--- begin Material provided ---
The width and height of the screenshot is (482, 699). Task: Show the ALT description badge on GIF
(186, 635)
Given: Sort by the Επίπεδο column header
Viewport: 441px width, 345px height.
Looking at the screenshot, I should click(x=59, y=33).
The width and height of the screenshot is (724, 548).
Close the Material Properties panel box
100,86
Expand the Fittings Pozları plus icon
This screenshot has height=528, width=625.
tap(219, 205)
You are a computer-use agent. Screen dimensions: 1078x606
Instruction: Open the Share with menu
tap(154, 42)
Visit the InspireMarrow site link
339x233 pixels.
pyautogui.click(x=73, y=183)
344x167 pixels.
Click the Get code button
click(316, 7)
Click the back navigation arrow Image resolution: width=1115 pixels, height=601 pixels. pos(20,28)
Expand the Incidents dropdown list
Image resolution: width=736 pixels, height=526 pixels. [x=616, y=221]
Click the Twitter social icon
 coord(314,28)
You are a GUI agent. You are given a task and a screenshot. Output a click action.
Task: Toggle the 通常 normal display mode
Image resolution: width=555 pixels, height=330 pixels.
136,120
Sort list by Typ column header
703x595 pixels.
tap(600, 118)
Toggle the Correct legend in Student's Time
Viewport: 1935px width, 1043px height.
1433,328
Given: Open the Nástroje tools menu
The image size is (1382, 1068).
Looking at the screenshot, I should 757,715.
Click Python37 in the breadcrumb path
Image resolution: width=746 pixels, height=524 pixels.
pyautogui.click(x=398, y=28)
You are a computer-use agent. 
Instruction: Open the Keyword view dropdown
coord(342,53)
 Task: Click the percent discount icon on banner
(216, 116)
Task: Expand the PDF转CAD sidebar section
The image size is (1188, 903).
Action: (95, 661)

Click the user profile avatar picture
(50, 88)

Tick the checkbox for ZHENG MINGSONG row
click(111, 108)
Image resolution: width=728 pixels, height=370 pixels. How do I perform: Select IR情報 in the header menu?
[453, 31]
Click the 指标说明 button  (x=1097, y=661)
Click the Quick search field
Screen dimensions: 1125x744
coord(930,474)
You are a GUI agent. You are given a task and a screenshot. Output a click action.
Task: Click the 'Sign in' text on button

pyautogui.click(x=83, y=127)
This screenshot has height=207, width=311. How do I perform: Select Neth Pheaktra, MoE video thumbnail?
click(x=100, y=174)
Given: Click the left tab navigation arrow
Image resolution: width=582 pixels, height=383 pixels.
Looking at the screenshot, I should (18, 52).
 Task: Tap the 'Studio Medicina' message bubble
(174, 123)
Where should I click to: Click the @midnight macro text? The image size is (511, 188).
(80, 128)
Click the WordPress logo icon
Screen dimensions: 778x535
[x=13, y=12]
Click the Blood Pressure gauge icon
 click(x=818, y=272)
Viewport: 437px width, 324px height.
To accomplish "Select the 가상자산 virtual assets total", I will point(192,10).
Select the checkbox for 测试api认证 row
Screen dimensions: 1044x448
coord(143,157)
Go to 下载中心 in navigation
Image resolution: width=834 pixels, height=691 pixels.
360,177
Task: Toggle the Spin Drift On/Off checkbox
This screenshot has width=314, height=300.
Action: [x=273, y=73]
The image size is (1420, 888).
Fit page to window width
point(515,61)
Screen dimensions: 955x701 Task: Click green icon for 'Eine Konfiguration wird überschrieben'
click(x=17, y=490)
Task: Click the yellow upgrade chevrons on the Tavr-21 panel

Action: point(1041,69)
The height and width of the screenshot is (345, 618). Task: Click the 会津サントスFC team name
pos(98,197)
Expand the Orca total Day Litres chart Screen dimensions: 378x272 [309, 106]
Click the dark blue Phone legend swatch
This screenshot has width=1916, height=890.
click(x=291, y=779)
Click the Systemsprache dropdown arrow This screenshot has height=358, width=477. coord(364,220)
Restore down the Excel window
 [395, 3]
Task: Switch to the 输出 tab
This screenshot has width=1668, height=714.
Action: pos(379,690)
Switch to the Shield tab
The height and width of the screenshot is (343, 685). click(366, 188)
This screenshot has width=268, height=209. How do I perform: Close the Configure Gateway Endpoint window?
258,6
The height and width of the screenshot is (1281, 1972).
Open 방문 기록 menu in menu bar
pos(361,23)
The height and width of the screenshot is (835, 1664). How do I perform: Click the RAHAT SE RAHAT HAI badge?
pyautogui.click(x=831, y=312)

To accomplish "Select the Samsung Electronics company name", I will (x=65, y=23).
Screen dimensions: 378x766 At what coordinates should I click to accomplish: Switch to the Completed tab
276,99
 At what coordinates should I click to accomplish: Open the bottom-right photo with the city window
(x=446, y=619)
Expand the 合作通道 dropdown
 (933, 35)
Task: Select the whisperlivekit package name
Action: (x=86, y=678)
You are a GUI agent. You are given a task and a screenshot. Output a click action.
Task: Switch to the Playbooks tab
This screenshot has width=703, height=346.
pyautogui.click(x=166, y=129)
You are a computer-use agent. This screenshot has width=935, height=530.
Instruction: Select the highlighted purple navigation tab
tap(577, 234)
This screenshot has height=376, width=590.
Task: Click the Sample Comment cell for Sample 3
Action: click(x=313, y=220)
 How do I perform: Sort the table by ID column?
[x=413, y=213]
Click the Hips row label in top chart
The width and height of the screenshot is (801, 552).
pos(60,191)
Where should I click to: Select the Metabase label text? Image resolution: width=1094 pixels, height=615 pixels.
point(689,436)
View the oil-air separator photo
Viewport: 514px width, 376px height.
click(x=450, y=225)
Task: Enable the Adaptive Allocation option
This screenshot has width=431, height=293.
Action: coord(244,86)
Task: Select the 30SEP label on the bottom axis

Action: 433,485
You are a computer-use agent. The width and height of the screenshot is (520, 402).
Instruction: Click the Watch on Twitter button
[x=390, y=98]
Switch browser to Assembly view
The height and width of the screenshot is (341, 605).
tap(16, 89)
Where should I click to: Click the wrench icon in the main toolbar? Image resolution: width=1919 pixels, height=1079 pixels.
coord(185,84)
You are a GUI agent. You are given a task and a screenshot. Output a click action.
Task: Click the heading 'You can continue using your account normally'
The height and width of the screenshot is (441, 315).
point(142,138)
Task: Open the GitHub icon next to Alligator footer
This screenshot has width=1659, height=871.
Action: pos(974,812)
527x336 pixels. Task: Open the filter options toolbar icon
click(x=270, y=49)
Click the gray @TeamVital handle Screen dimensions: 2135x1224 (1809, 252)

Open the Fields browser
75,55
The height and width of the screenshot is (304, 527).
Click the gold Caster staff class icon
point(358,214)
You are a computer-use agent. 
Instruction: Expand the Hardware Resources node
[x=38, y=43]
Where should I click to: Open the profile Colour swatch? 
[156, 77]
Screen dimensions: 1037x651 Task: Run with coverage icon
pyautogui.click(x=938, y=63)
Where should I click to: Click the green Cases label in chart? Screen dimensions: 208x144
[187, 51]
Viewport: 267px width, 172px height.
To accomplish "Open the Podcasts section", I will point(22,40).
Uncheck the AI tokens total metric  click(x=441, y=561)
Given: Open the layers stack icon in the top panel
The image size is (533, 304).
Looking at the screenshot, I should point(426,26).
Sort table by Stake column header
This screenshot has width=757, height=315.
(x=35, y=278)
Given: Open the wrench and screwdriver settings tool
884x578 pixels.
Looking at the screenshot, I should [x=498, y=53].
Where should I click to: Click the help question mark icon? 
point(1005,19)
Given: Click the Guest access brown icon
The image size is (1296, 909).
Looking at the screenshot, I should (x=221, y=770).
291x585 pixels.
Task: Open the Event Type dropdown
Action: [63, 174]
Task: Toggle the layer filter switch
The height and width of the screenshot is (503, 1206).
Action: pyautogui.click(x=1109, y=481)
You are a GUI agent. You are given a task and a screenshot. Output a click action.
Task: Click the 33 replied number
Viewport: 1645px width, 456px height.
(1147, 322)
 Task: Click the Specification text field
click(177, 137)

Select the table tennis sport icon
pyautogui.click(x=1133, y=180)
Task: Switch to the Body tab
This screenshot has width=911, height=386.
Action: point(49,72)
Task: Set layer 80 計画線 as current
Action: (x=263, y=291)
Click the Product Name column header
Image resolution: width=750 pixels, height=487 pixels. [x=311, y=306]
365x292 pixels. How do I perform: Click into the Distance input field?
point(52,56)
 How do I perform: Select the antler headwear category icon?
--- end Material provided ---
▶ [Exercise prompt]: Reproduce the entries word for word, from the line with "Tick the checkbox for ZHENG MINGSONG row" up to and including the line with "pyautogui.click(x=83, y=127)".

▶ [Exercise response]:
Tick the checkbox for ZHENG MINGSONG row
click(111, 108)
Image resolution: width=728 pixels, height=370 pixels. How do I perform: Select IR情報 in the header menu?
[453, 31]
Click the 指标说明 button  (x=1097, y=661)
Click the Quick search field
Screen dimensions: 1125x744
coord(930,474)
You are a GUI agent. You are given a task and a screenshot. Output a click action.
Task: Click the 'Sign in' text on button

pyautogui.click(x=83, y=127)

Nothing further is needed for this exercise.